The role of GSNO is more difficult to ascertain from existing data. The assertion that GSNO-mediated relaxation involves transnitrosation ignores data from many laboratories demonstrating that NO scavengers inhibit GSNO-dependent relaxation of aortic and other vascular beds.6,11-14  In addition, the lowest oxygen tension used in our study was approximately 11 mmHg, which is similar to that used by McMahon et al1  (approximately 12 mmHg, see point 3 of McMahon et al's letter). This underscores the similarity in experimental conditions discussed earlier and indicates that such factors are not the basis for misinterpretation. Clearly, GSNO-dependent processes are complex and may involve transnitrosation reactions and NO-dependent and -independent processes, and require further elucidation.

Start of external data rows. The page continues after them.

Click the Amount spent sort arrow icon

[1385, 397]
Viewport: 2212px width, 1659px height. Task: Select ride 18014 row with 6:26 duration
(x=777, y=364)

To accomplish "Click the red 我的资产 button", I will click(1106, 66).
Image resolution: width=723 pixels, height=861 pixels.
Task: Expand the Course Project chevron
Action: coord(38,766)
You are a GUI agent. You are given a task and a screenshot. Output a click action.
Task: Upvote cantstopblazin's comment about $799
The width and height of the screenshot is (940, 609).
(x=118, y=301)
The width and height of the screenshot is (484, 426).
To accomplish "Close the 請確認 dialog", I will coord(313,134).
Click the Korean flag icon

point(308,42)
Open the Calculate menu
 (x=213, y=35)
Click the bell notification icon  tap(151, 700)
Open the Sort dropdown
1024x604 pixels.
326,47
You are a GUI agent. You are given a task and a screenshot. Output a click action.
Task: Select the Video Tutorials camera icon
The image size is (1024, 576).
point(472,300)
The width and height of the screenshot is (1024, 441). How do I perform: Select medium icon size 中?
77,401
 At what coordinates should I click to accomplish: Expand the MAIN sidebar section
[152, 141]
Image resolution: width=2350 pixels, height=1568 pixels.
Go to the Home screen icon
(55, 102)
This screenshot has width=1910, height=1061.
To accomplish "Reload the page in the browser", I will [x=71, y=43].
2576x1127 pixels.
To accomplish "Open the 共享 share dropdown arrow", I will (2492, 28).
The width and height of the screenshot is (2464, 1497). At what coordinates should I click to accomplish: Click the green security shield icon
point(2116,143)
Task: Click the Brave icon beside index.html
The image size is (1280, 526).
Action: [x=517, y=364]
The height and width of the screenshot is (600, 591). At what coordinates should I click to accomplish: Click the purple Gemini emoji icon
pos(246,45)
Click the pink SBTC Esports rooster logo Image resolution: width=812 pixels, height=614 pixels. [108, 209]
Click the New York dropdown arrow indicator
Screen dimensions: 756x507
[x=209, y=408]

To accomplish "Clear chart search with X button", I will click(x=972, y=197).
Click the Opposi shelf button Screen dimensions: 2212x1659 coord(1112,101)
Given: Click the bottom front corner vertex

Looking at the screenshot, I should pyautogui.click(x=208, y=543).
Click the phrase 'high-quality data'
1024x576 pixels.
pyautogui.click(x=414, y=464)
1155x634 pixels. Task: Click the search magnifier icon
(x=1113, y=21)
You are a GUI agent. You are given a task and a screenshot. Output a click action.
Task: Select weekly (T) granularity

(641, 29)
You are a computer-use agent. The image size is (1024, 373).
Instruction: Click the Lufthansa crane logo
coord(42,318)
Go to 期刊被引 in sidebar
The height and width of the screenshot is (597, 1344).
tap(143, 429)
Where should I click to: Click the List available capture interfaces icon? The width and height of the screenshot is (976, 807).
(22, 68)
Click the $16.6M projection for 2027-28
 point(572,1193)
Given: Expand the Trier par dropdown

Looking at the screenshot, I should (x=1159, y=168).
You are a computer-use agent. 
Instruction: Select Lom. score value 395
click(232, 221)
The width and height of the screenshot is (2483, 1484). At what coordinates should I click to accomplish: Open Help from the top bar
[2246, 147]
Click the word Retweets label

In summary, we have shown that one of the key pieces of data supporting an allosteric role for SNOHb-dependent vessel relaxation can be explained by mechanism(s) independent of Hb conformational states. Such a process appears to reside in the vessel wall and its further understanding will provide important insights into the effects of hypoxia. Many questions surrounding the biologic function of SNOHb, and NO interactions with Hb in general, remain and are actively being investigated. Understanding these interactions will extend our understanding of pathophysiologic functions of NO and S-nitrosothiols in the vasculature and potentially yield novel insights for the therapeutic sector in the treatment of diseases in which NO-dependent function is compromised. Regarding the SNOHb hypothesis, we encourage the readers to derive their own conclusions by directing them to recent review articles that engage these controversies, discuss the “decisive” results, and encompass the different views in this developing field,15-17  and hope that these stimulate more experimentation in what is a topical and important area of investigation.